*** Opening of Information given ***

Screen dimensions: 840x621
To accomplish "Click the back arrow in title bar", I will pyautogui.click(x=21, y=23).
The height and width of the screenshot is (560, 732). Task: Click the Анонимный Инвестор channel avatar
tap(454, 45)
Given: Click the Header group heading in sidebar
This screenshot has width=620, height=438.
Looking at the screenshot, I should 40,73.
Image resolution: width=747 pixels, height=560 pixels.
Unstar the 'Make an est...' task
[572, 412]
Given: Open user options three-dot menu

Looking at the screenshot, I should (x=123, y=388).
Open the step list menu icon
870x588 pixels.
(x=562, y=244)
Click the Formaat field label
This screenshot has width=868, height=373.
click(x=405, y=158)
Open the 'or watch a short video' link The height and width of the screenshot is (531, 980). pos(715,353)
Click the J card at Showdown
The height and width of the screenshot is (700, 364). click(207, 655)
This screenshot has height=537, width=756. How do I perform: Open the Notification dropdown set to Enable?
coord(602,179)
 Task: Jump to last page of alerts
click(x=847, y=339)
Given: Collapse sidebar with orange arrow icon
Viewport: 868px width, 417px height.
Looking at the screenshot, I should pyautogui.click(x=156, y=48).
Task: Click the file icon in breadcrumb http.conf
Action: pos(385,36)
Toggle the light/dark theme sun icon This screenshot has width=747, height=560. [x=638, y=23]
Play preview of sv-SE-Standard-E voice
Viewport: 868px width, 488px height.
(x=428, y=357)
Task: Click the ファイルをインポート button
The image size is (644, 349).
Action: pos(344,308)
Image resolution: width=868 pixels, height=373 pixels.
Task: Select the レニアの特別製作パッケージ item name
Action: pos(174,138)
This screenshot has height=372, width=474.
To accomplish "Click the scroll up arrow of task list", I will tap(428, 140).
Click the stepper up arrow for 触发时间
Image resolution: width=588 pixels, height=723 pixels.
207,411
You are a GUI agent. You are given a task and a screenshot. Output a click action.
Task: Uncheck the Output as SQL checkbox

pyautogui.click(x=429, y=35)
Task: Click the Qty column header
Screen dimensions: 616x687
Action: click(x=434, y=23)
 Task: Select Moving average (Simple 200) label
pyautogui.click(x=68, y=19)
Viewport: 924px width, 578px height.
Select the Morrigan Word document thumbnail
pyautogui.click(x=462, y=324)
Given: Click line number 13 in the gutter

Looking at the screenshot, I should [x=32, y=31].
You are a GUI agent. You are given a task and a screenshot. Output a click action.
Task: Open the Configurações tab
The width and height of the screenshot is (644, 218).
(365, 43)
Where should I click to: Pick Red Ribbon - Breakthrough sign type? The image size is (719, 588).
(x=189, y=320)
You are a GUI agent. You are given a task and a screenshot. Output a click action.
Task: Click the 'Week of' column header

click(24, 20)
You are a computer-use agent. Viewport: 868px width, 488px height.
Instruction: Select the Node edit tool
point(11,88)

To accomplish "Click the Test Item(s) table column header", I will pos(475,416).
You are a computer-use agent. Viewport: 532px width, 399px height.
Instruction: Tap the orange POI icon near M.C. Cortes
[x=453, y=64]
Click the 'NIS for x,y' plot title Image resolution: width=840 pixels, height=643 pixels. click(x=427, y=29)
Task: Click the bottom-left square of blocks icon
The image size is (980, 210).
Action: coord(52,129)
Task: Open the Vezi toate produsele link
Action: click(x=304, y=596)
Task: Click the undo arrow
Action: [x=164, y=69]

*** Close of Information given ***

### Problem description
Each line with the word "title" in the records above belongs in the result; copy all of them.

### Expected answer
To accomplish "Click the back arrow in title bar", I will pyautogui.click(x=21, y=23).
Click the 'NIS for x,y' plot title Image resolution: width=840 pixels, height=643 pixels. click(x=427, y=29)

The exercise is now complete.